Me llamo Justino Sánchez Aparicio y acabo de matar a un guardia civil. Está aquí, con los ojos abiertos y es como si estuviera vivo en vez de muerto. Le metí el cuchillo en la columna vertebral y del agujero empezó a salir un hilo de sangre que tenía el color del monte y olía a romero mojado y a cagada de liebre. Antes de clavarle el cuchillo estuvimos hablando al amparo del alerón roto de la masada, mientras llovía sin parar y el guardia sacó un cuarterón de tabaco y me ofreció papel y fuego y liamos unos cigarros blancos con redondeles grises en las puntas. El guardia se llamaba Antonio, como se llaman Antonio casi todos los guardias que están trajinando por los montes de Los Yesares para acabar con los hombres del maquis.
—Fúmate uno, Justino, que un día es un día y estos cabrones no nos van a amargar la vida con sus bombas y sus cabronadas
—Es que yo fumo poco, señor Antonio, y cuando tengo el tembleque se me quitan las pocas ganas que ya tengo, y esta lluvia que no para de joder, que ya llevamos tres días sin parar y no hay manera
—Venga hombre, líate uno y no te amargues.
Nos fumamos un cigarro y el agua caía como un río por las tejas y se formaban gotas blancas en los extremos pinchosos de las aliagas. Desde la casa veíamos la cima de la Muela y los cinglos del alto de los Llanos. Y también veíamos el silencio, aunque el silencio es difícil de ver en los montes y en cualquier otra parte. Una vez me lo dijo Miteria, la cuñada de Ángel el de las cabras, que si nos callamos es como si el río y los montes y los prados no existieran
—Pero cuando nos quedamos como tontos mirando esos sitios en silencio, entonces es como si mirándolos a ellos estuviéramos mirando el silencio, Justino, que el silencio parece que no existe pero existe.
Ahora el guardia civil está muerto y veo su silencio en los correajes viejos de su uniforme de espía. El otro, el que lleva cuando va vestido de guardia, se lo dejó hace tres meses en el cuartelillo, con la pistola de reglamento y el tricornio.

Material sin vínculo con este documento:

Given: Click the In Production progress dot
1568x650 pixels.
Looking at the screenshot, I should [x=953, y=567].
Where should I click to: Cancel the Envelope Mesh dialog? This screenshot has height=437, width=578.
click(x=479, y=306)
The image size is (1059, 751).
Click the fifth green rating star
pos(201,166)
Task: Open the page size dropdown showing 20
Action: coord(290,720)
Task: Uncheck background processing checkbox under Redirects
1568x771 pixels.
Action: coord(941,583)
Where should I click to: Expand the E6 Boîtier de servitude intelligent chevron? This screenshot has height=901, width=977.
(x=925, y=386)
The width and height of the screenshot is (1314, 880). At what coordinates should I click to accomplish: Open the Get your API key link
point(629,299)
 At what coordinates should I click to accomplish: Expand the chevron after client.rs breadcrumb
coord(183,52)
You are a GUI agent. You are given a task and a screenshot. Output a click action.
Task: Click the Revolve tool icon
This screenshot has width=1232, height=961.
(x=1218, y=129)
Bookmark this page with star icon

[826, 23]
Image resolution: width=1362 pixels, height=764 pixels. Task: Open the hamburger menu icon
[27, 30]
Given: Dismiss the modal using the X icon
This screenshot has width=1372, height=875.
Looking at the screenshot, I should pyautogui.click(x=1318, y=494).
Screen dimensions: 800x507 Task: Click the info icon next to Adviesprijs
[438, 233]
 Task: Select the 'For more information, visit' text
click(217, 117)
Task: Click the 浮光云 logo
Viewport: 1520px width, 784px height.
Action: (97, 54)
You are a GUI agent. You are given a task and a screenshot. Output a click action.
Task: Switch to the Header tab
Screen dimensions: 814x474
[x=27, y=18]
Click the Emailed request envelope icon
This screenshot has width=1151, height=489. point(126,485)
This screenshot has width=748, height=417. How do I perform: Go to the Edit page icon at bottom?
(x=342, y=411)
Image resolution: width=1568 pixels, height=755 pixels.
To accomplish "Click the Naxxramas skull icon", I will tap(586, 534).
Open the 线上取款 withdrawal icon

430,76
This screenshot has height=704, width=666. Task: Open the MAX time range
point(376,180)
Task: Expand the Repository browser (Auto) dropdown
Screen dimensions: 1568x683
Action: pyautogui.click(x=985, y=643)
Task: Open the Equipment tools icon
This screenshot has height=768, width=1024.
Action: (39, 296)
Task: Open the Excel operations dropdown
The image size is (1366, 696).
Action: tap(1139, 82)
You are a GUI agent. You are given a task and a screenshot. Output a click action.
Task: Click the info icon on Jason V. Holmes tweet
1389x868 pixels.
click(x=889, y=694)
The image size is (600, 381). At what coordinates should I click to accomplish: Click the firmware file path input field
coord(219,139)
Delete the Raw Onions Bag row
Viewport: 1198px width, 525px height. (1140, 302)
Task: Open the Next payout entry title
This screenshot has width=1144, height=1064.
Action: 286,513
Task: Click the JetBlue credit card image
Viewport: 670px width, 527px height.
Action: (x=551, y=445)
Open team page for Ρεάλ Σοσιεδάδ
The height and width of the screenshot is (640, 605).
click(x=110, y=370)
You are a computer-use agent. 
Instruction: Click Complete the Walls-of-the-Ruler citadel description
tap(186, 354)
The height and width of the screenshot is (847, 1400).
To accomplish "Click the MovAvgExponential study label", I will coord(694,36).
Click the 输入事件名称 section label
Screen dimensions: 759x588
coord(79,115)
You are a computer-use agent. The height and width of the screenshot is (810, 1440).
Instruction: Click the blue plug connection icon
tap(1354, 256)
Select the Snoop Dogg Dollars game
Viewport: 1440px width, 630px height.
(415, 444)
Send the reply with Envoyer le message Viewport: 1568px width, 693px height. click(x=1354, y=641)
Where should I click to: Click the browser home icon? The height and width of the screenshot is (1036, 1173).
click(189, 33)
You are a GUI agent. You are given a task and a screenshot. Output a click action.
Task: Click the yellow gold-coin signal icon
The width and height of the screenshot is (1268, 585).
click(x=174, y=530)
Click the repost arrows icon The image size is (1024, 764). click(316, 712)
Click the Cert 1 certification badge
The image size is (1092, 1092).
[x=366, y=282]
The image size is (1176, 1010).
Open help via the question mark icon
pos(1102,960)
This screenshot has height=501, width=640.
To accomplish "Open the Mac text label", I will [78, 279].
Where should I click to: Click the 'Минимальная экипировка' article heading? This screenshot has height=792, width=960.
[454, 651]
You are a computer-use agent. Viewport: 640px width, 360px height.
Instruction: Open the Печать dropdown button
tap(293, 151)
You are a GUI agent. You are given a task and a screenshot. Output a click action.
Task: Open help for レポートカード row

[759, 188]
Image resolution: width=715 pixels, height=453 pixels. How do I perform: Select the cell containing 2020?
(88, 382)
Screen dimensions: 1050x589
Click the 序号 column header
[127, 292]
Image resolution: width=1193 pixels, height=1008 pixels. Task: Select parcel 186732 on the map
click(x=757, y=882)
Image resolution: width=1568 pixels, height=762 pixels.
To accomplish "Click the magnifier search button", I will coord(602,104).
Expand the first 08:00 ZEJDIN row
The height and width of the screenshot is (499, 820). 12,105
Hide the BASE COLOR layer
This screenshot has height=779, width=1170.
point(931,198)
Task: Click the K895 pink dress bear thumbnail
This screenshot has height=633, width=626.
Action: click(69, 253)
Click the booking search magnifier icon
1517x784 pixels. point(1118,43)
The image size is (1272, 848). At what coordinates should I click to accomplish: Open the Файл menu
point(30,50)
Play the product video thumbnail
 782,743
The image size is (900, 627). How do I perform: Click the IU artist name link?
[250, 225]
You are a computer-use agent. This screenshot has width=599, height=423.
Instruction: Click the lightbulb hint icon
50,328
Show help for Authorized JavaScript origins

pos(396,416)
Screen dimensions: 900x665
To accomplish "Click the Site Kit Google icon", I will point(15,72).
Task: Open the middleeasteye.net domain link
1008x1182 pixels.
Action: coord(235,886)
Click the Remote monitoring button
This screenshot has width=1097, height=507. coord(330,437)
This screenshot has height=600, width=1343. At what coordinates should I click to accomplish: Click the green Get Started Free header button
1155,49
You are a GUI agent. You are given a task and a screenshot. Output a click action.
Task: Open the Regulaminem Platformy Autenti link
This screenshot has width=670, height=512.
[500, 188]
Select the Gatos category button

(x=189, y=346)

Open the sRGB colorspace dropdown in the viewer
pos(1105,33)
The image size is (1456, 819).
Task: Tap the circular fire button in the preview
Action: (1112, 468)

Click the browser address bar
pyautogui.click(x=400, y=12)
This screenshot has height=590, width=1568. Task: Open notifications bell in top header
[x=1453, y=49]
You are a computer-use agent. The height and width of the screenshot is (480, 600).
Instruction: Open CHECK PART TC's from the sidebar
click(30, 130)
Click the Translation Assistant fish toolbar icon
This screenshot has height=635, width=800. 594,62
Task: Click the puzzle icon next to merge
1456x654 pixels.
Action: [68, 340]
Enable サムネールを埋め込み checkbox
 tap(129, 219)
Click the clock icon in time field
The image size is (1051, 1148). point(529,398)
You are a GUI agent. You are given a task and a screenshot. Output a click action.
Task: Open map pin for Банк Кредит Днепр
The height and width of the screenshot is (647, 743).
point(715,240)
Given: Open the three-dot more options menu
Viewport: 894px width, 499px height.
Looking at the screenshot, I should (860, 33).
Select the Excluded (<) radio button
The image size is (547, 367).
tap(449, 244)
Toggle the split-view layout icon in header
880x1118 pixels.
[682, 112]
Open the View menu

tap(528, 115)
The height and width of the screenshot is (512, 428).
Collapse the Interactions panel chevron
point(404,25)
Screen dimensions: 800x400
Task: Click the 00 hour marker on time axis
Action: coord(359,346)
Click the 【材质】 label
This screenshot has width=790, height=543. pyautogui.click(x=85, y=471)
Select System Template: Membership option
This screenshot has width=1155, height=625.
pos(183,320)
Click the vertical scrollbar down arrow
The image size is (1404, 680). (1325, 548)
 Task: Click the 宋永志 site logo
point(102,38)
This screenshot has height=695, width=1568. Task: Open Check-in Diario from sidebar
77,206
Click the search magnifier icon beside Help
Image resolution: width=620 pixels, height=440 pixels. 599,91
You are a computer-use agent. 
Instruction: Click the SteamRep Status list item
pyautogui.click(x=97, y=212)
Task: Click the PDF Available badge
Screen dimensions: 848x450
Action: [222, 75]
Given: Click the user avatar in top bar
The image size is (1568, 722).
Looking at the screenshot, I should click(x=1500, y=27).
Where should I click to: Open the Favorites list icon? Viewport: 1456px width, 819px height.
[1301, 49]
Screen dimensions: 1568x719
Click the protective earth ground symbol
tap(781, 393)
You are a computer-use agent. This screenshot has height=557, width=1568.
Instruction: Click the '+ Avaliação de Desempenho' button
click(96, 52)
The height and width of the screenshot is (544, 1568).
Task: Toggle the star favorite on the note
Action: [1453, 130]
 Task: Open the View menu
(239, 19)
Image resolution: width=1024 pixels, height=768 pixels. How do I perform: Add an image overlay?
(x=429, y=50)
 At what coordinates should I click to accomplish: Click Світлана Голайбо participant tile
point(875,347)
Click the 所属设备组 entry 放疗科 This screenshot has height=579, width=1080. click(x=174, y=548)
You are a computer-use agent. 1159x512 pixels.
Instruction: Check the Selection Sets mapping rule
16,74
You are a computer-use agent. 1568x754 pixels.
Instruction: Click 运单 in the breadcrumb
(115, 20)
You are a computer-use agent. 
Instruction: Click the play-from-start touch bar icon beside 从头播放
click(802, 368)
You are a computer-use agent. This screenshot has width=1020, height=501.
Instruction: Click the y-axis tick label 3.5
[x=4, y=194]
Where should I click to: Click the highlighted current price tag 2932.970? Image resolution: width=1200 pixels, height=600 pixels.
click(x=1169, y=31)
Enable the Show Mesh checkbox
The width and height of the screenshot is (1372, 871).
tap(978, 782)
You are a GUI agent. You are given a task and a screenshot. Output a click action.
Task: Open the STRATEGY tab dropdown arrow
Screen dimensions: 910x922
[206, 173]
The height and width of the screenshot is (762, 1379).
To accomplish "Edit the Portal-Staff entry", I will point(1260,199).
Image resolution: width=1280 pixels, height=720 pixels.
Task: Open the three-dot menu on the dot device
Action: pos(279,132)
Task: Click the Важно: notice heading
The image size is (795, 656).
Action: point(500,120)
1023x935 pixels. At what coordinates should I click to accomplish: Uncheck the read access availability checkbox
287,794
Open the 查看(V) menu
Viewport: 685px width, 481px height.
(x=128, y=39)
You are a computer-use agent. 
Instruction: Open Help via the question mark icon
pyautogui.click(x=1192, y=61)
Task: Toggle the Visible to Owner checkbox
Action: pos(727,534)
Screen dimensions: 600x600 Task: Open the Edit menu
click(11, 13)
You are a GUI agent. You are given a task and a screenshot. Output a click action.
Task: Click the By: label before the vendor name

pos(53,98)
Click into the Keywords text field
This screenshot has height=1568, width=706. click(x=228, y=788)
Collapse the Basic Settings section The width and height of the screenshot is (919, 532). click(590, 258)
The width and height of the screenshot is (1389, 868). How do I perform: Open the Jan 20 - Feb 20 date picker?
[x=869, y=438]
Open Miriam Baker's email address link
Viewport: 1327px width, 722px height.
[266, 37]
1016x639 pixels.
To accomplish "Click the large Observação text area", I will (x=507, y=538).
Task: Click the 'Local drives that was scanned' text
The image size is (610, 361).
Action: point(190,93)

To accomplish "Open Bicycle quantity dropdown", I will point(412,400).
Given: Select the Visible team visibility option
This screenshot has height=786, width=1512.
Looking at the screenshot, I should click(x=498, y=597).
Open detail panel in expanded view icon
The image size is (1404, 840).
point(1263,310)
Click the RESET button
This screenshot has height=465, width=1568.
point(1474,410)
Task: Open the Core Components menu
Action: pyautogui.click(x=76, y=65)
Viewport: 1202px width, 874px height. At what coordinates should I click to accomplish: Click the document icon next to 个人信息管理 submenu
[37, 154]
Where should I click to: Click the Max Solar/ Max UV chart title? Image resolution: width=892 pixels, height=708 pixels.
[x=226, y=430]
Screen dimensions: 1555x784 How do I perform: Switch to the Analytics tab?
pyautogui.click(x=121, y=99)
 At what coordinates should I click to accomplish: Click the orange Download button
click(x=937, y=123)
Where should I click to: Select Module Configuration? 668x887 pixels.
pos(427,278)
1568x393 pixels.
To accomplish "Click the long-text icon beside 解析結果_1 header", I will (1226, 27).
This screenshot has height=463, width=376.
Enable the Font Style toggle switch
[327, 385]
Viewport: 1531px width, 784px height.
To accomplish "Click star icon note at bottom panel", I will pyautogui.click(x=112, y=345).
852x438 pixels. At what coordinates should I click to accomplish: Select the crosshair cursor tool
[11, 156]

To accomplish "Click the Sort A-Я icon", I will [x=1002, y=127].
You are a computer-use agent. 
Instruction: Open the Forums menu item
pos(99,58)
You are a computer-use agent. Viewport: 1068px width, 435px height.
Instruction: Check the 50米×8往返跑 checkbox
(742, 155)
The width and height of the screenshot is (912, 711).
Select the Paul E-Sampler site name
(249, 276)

Él y dos números más se fueron al monte a mezclarse con los hombres del maquis, a ser como ellos, a buscar los sitios donde se reunían y donde ponían bombas para cortar los cables de la electricidad.
Yo estoy con los unos y con los otros. Ahora estoy con los otros porque acabo de matar a Antonio el guardia, que se ha quedado como si estuviera dormido, boca abajo, y luego le he dado la vuelta para que no se ensuciara la cara con el barro. Es cuando he visto que ponía cara de estar vivo porque tenía los ojos abiertos, como si tuviera miedo, como si alguien pudiera sentir el miedo después de muerto.
En el cigarro de Antonio hay un hilo de humo que se mezcla con el miedo de sus ojos.